Among the patients in group I, there was a case of umbilical scar necrosis perceived 10 days after surgery (Fig. 43.10), requiring prolonged antibiotic therapy and with satisfactory resolution in only 4 months after surgery (Fig. 43.11). Another patient in this group (I) had mild dyspnea and right chest pain in the immediate postoperative period, with radiological diagnosis of atelectasis in the upper right lobe, and she was treated for 48 h with corticoid (hydrocortisone 500 mg IV every 6 h) and respiratory therapy with good evolution and hospital discharge 3 days after surgery [1].

Fig. 43.11

Patient in group I (“ex-obese”). One hundred and twenty days after healing of the necrotic area in the umbilical region

The third case of complication among the patients from group I was considered as a major complication (very serious), and it started at the end of the surgery (Fig. 43.12) when the patient presented hemodynamic instability, and a blood transfusion of a concentrated erythrocyte unity (CEU) was required. There was no improvement in the condition, and the patient remained hemodynamically unstable with coagulation disorder in the immediate postoperative period, requiring transfusion of three CEU. In the first 24 h after surgery, this third patient presented a severe history of coagulopathy, receiving the transfusion of 20 unities of fresh frozen plasma (FFP), eight unities of CEU, and two units of platelet concentration (PLT-C) with high debt by subcutaneous abdominal drain (over 2,500 ml of blood). Then, she was submitted to surgical reexploration, with diffuse bleeding (“drooling”) and lots of clots in the subcutaneous tissue being observed (Fig. 43.13). The patient was referred to the intensive care unit after the new surgery and kept the coagulopathy condition until the tenth day after the first surgery, being submitted to several blood transfusions during this period, eventually progressing to a respiratory infection and death 26 days after the first surgery, by septic shock [1].

Fig. 43.12

Patient in group I (“ex-obese”). Bleeding (“drooling”) increased and formation of clots during the first surgery

Fig. 43.13

Patient in group I (“ex-obese”). Surgical reexploration 24 h after abdominoplasty (first surgery), showing bleeding (“drooling”) and a large number of clots

43.4 Discussion

Currently, there is almost a consensus that the excessive bleeding that occurs in plastic surgeries carried out in patients that were previously submitted to reducing gastroplasties, with consequent massive weight losses, often implies the need of blood transfusions, and it can cause the formation of hematomas during the postoperative period [19, 20, 26, 34]. However, so far, there are few reliable studies that evaluate and quantify this bleeding [1–3, 17, 26].

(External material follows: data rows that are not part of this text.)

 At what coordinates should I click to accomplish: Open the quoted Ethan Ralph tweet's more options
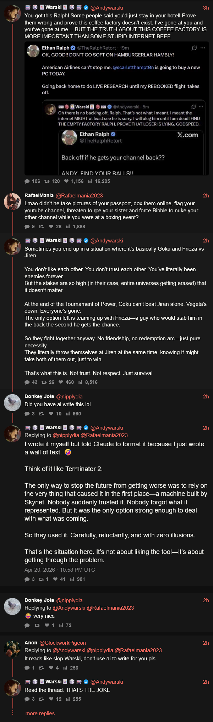click(x=203, y=48)
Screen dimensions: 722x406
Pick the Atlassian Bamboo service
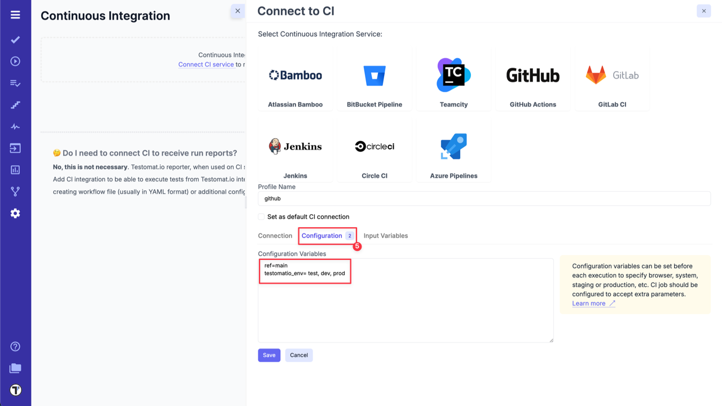[x=295, y=82]
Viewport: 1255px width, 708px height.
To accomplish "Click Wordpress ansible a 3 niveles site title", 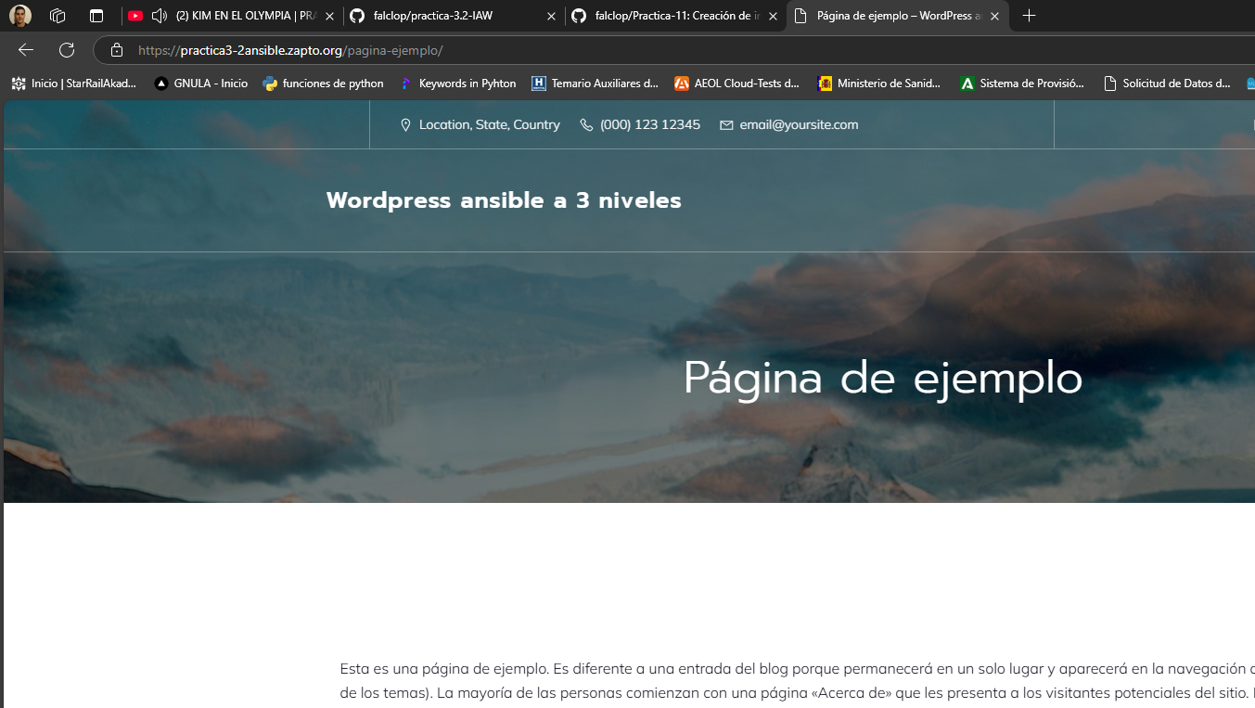I will click(x=504, y=200).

The data presented by Souto et al. in 2012 [2] and in 2010 [3] and by Souto in 2009 [1] allow us to state with certainty that increased bleeding occurs during abdominoplasty procedures performed in patients previously submitted to bariatric surgery when compared with patients that were never obese [1–3]. There is no more doubt that there is a major bleeding than expected in “ex-obese” patients (group I) and it is essential to understand why this occurs.

Obesity, even appearing as a residual or recent state, predisposes the organism to systemic inflammatory conditions (proinflammatory state) [35], which may lead to an increase in circulating serum levels of interleukin-6 [36], tumor necrosis factor alpha [37], and C-reactive protein [38]. The increased production of these proinflammatory substances may determine systemic changes such as metabolic syndrome, diabetes, and atherosclerosis through increased resistance to insulin or endothelial dysfunction [39], which could eventually cause changes in hemostasis causing the major bleeding observed in the patients in group I (“ex-obese”). To rule out this possibility and to reduce the risk of interference in the results caused by the recent obesity condition or weight variation in the postoperative period, in 2009, Souto [1] studied only “ex-obese” patients with stable weight for at least 6 months, as recommended by other authors [40, 41].

Prophylaxis of thromboembolic complications with low molecular weight heparin for any of the studied patients was not held [1–3], since there is a 1 % risk of intraoperative major bleeding with the use of this kind of drug [42]. Since smoking is associated with an increased risk of thromboembolic complications [43], all the studied patients were nonsmokers and were operated maintaining the temperature of the operating room at high levels (more than 35 °C) and with intravenous infusion of preheated liquids to reduce the possibility of hypothermia with its harmful effects on blood coagulation [44, 45].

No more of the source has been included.